◆ TASK INPUTS
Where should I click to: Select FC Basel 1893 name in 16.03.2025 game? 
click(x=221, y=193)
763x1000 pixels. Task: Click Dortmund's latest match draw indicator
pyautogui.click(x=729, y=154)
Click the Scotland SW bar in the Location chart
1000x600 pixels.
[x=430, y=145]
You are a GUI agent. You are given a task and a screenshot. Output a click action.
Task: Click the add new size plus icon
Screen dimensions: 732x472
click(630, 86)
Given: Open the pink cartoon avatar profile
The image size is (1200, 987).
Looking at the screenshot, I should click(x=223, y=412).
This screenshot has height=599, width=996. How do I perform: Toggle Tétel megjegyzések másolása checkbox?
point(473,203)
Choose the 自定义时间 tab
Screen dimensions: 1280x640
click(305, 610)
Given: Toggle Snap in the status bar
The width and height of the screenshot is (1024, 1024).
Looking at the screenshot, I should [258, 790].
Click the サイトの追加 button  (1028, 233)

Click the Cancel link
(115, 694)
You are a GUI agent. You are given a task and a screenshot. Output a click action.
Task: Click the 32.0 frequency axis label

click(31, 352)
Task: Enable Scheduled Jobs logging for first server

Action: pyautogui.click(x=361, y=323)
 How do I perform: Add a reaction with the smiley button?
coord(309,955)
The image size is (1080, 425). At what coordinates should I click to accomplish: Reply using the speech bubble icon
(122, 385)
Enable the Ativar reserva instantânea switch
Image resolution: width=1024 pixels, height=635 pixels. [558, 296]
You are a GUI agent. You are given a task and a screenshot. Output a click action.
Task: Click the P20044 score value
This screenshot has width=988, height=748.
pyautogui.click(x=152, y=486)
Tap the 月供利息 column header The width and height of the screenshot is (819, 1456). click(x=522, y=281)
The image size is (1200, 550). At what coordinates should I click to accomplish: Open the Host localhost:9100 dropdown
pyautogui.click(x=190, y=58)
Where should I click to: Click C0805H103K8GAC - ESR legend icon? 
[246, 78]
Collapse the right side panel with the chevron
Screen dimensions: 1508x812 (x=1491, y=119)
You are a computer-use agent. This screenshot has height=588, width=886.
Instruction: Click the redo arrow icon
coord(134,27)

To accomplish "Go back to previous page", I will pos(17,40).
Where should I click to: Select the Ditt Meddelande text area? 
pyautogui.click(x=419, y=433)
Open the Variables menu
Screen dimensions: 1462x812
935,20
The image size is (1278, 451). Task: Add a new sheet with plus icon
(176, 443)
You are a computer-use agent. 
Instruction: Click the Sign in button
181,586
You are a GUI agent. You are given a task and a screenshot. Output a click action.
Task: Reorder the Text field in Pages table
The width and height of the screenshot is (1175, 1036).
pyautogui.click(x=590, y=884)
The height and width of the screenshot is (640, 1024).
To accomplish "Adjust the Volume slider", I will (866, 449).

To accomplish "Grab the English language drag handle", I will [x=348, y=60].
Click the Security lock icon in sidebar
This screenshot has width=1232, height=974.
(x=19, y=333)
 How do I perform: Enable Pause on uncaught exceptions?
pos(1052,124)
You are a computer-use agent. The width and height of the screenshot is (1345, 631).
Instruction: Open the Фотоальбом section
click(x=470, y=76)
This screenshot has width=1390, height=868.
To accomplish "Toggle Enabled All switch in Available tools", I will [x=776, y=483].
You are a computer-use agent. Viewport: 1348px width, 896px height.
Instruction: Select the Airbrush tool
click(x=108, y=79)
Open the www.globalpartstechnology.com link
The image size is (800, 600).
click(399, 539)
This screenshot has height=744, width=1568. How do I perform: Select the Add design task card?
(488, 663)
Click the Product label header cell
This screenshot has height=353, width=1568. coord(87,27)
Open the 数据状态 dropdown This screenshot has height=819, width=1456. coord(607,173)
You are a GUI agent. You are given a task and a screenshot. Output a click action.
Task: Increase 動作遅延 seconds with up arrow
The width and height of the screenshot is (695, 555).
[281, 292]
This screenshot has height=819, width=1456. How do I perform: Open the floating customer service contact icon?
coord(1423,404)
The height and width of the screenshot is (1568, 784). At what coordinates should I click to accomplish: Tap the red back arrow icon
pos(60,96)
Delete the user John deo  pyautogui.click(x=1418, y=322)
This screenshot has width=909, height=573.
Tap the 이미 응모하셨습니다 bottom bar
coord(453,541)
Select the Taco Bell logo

◆ TASK STATEMENT
Present every item above as a numbered list, omitting the blank lines.

◆ THE ANSWER
1. Where should I click to: Select FC Basel 1893 name in 16.03.2025 game? 
2. click(x=221, y=193)
3. 763x1000 pixels. Task: Click Dortmund's latest match draw indicator
4. pyautogui.click(x=729, y=154)
5. Click the Scotland SW bar in the Location chart
6. 1000x600 pixels.
7. [x=430, y=145]
8. You are a GUI agent. You are given a task and a screenshot. Output a click action.
9. Task: Click the add new size plus icon
10. Screen dimensions: 732x472
11. click(630, 86)
12. Given: Open the pink cartoon avatar profile
13. The image size is (1200, 987).
14. Looking at the screenshot, I should click(x=223, y=412).
15. This screenshot has height=599, width=996. How do I perform: Toggle Tétel megjegyzések másolása checkbox?
16. point(473,203)
17. Choose the 自定义时间 tab
18. Screen dimensions: 1280x640
19. click(305, 610)
20. Given: Toggle Snap in the status bar
21. The width and height of the screenshot is (1024, 1024).
22. Looking at the screenshot, I should [258, 790].
23. Click the サイトの追加 button  (1028, 233)
24. Click the Cancel link
25. (115, 694)
26. You are a GUI agent. You are given a task and a screenshot. Output a click action.
27. Task: Click the 32.0 frequency axis label
28. click(31, 352)
29. Task: Enable Scheduled Jobs logging for first server
30. Action: pyautogui.click(x=361, y=323)
31.  How do I perform: Add a reaction with the smiley button?
32. coord(309,955)
33. The image size is (1080, 425). At what coordinates should I click to accomplish: Reply using the speech bubble icon
34. (122, 385)
35. Enable the Ativar reserva instantânea switch
36. Image resolution: width=1024 pixels, height=635 pixels. [558, 296]
37. You are a GUI agent. You are given a task and a screenshot. Output a click action.
38. Task: Click the P20044 score value
39. This screenshot has width=988, height=748.
40. pyautogui.click(x=152, y=486)
41. Tap the 月供利息 column header The width and height of the screenshot is (819, 1456). click(x=522, y=281)
42. The image size is (1200, 550). At what coordinates should I click to accomplish: Open the Host localhost:9100 dropdown
43. pyautogui.click(x=190, y=58)
44. Where should I click to: Click C0805H103K8GAC - ESR legend icon? 
45. [246, 78]
46. Collapse the right side panel with the chevron
47. Screen dimensions: 1508x812 (x=1491, y=119)
48. You are a computer-use agent. This screenshot has height=588, width=886.
49. Instruction: Click the redo arrow icon
50. coord(134,27)
51. To accomplish "Go back to previous page", I will pos(17,40).
52. Where should I click to: Select the Ditt Meddelande text area? 
53. pyautogui.click(x=419, y=433)
54. Open the Variables menu
55. Screen dimensions: 1462x812
56. 935,20
57. The image size is (1278, 451). Task: Add a new sheet with plus icon
58. (176, 443)
59. You are a computer-use agent. 
60. Instruction: Click the Sign in button
61. 181,586
62. You are a GUI agent. You are given a task and a screenshot. Output a click action.
63. Task: Reorder the Text field in Pages table
64. The width and height of the screenshot is (1175, 1036).
65. pyautogui.click(x=590, y=884)
66. The height and width of the screenshot is (640, 1024).
67. To accomplish "Adjust the Volume slider", I will (866, 449).
68. To accomplish "Grab the English language drag handle", I will [x=348, y=60].
69. Click the Security lock icon in sidebar
70. This screenshot has width=1232, height=974.
71. (x=19, y=333)
72.  How do I perform: Enable Pause on uncaught exceptions?
73. pos(1052,124)
74. You are a computer-use agent. The width and height of the screenshot is (1345, 631).
75. Instruction: Open the Фотоальбом section
76. click(x=470, y=76)
77. This screenshot has width=1390, height=868.
78. To accomplish "Toggle Enabled All switch in Available tools", I will [x=776, y=483].
79. You are a computer-use agent. Viewport: 1348px width, 896px height.
80. Instruction: Select the Airbrush tool
81. click(x=108, y=79)
82. Open the www.globalpartstechnology.com link
83. The image size is (800, 600).
84. click(399, 539)
85. This screenshot has height=744, width=1568. How do I perform: Select the Add design task card?
86. (488, 663)
87. Click the Product label header cell
88. This screenshot has height=353, width=1568. coord(87,27)
89. Open the 数据状态 dropdown This screenshot has height=819, width=1456. coord(607,173)
90. You are a GUI agent. You are given a task and a screenshot. Output a click action.
91. Task: Increase 動作遅延 seconds with up arrow
92. The width and height of the screenshot is (695, 555).
93. [281, 292]
94. This screenshot has height=819, width=1456. How do I perform: Open the floating customer service contact icon?
95. coord(1423,404)
96. The height and width of the screenshot is (1568, 784). At what coordinates should I click to accomplish: Tap the red back arrow icon
97. pos(60,96)
98. Delete the user John deo  pyautogui.click(x=1418, y=322)
99. This screenshot has width=909, height=573.
100. Tap the 이미 응모하셨습니다 bottom bar
101. coord(453,541)
102. Select the Taco Bell logo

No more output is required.